PROBLEM DESCRIPTION:
Your task is to retype every entry exactly while omitting the pictures.

INFORMATION:
"""
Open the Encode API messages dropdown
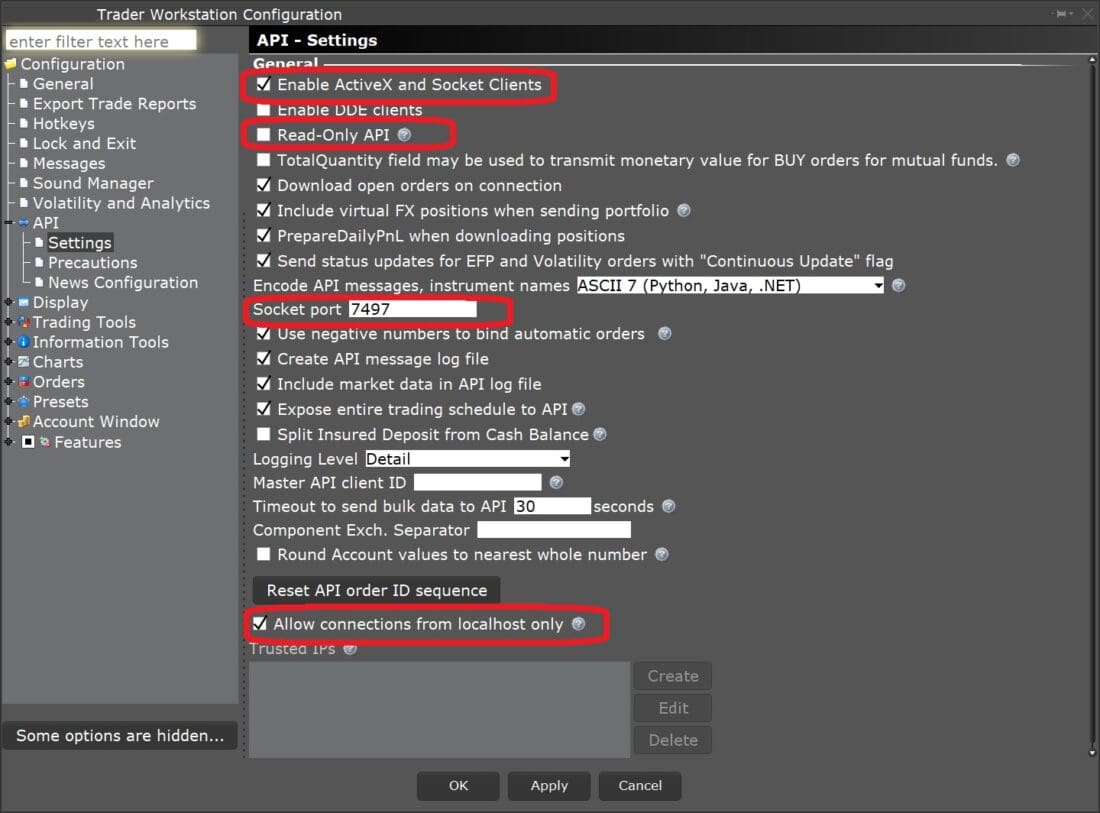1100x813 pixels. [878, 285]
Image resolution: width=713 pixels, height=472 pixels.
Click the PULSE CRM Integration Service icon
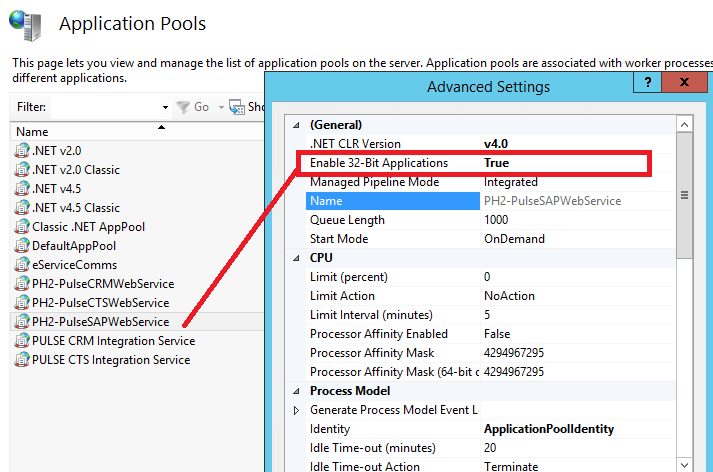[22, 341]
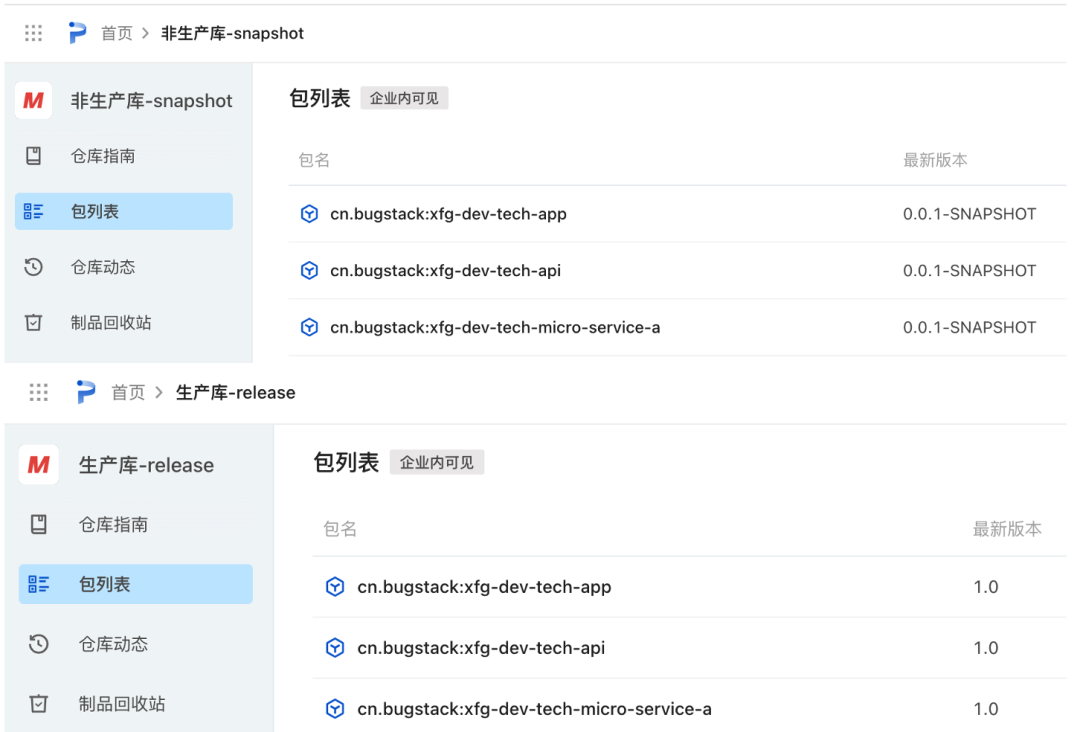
"""
SOLUTION TO THE PROBLEM:
Open the Encode API messages dropdown
1100x813 pixels. [878, 285]
Image resolution: width=713 pixels, height=472 pixels.
Click the PULSE CRM Integration Service icon
[22, 341]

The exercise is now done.